Closely allied in the minds of UN bureaucrats with their emphasis on peacekeeping is what they refer to – Deibert mentions it – as the organization’s “exit strategy”. I found it alarming, not to say counter-productive, that such a strategy would be formulated even before the UN – in Haiti’s case, MINUSTAH – actually entered the country concerned. One can appreciate the desire (quite apart from the costs involved) not to overstay one’s welcome and thus project the impression of an occupying force. But how would the country’s fundamental problems be seriously addressed if one
were already planning how to leave before one had even arrived?

Second, Gérard Latortue, the Interim Prime Minister after Aristide left, was, as I once wrote, mauled during his tenure “as the illegitimate rag doll of the Bush administration”. It was an unfair assessment of the man, and the Livre Blanc (White Paper) published by his transition government, covering the period March 2004 to June 2006, records the not inconsiderable advances made by him and his team.

Third, Haitians as a whole.

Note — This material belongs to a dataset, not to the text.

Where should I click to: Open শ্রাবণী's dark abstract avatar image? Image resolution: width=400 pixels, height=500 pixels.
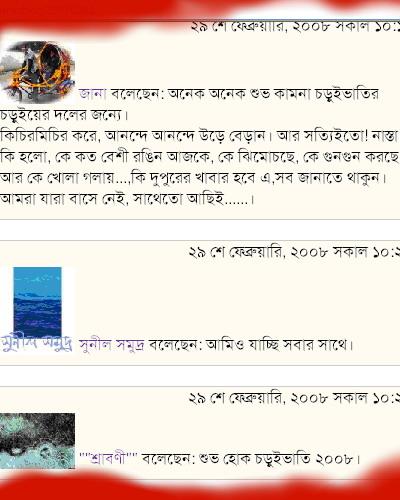(37, 441)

Deibert frequently refers to, and expresses his bemusement at, the willingness of Haitians not so much to work with one another as to enter into constant confrontation, to the detriment of the country. “The real question in Haiti,” he quotes Louis-Henri Mars as saying, “is an issue of relationships, of ‘are we in this together or are we separate tribes?’”

Why is institutional reform such a will-o’-the-wisp? Why is the everyday corruption so difficult to tackle? Why, despite all that is preached against it, is impunity so pervasive, so natural?

Why would Michèle Pierre-Louis sadly ask, “Is it that everything that works has to be killed?” And Deibert recalls that in January 2012 Michel Martelly told Parliament that Haiti then was “the sum of internal strife, assassinations, kidnappings, embargo, anarchy, chaos, environmental destruction, selfishness and greed. This must change.” Has it changed? If not, why? What is the point of always referring to a magnificent past if the present, like Yeats’ center, is not holding?

Michael Deibert has written a remarkable book. It is detailed, thoughtful, sensitive, and in language that never stops to wonder where it might be heading. It is to my mind indispensable reading for anyone, Haitian and non-Haitian alike, wanting to understand, or supplement his or her knowledge of, the currents of Haitian politics and history in general, and of the last fifteen years in particular.

The book takes its title from a promise by Préval in February 2010 at the Université Notre-Dame in Port-au-Prince. “Haïti ne périra pas,” he said that day, one month exactly after the earthquake. “Haiti will not perish.”

It will not perish. But when will its people harness productively their considerable intelligence and abilities in the national interest? When will Haiti flourish?

Reginald Dumas served as Trinidad and Tobago’s Ambassador to Washington and Permanent Representative to the Organisation of American States and as UN Secretary General Kofi Annan’s Special Adviser on Haiti.